In an official Kerry-Edwards commercial released last week, Kristen Breitweiser, a Sept. 11 widow, criticizes Bush for not making America safer, directly challenging the president's strongest claim. Breitweiser says, "I fought for the 9/11 commission, something George W. Bush -- the man my husband, Ron, and I voted for -- didn't think was necessary. And during the commission hearings, we learned the truth: We are no safer today." As she speaks, the ad shows family photos, including one in which her late husband cuddles their baby girl.

If "Wolves" is aimed at the fear factor, the Bush campaign's "Ashley's Story" is meant to evoke warm, fuzzy feelings. It is based on an encounter Bush had with teenager Ashley Faulkner on May 4, when Ashley, now 16; her father, Lynn Faulkner; and neighbor Linda Prince attended a Bush campaign even in Lebanon, Ohio. Ashley's mother was killed during the attack on the World Trade Center towers. As Bush passed the Faulkners on the rope line, Prince said to him, "Mr. President, this young lady lost her mother in the World Trade Center."

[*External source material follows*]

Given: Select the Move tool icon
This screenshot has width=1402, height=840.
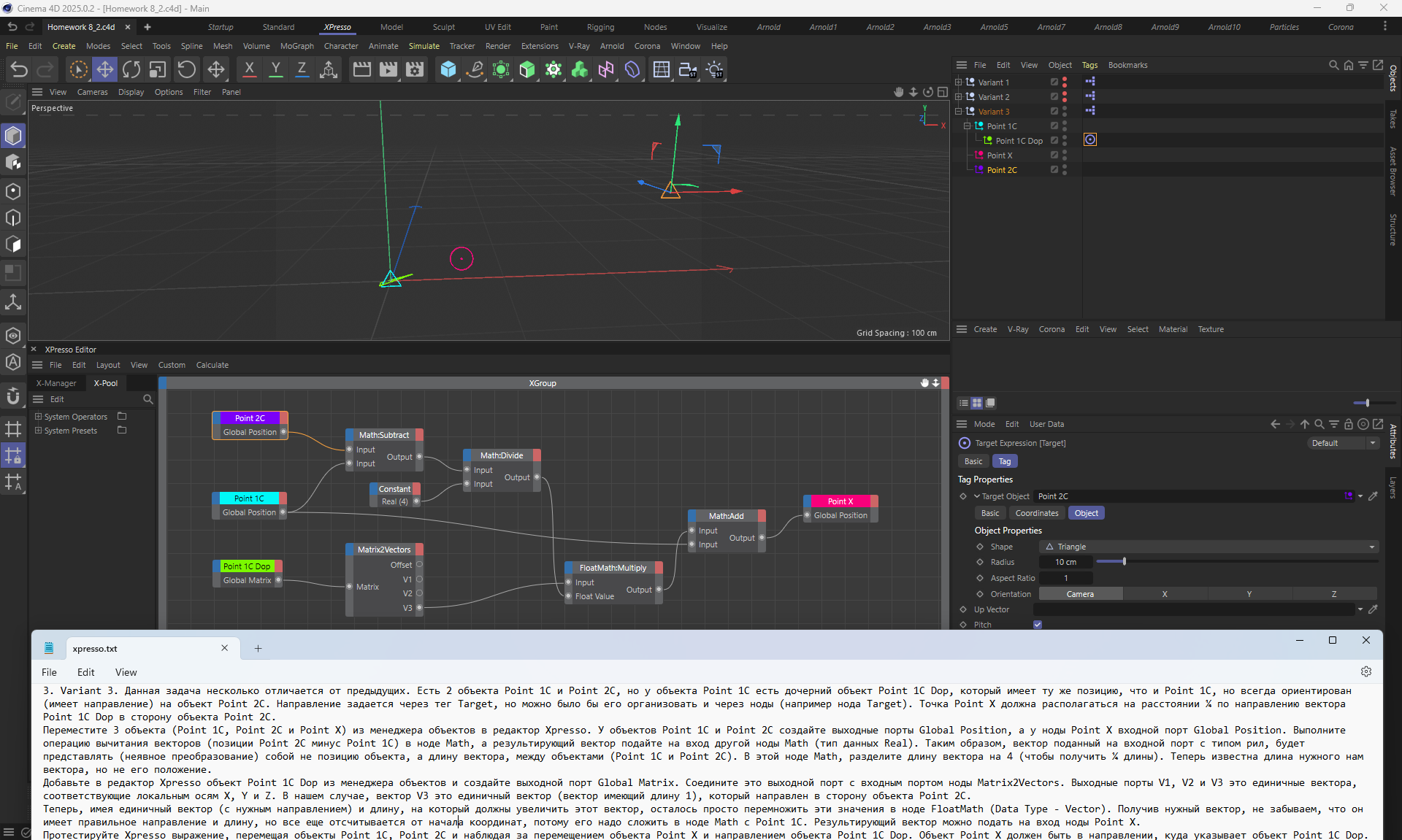Looking at the screenshot, I should coord(104,69).
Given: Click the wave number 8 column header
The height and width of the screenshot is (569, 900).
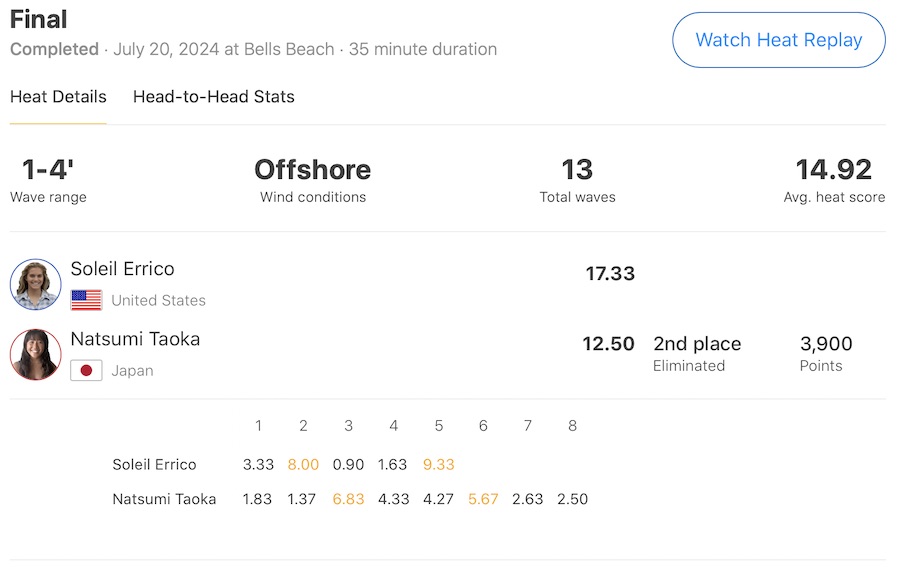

Bush turned back and gave the girl a big hug while Lynn Faulkner took a single picture with his digital camera. The picture shows Ashley's face buried in the president's chest. That night Lynn Faulkner e-mailed his photo to a dozen family members and friends, and two days later the picture appeared in the Cincinnati Enquirer. Says Ashley in the ad: "He's the most powerful man in the world, and all he wants to do is make sure I'm safe, that I'm OK."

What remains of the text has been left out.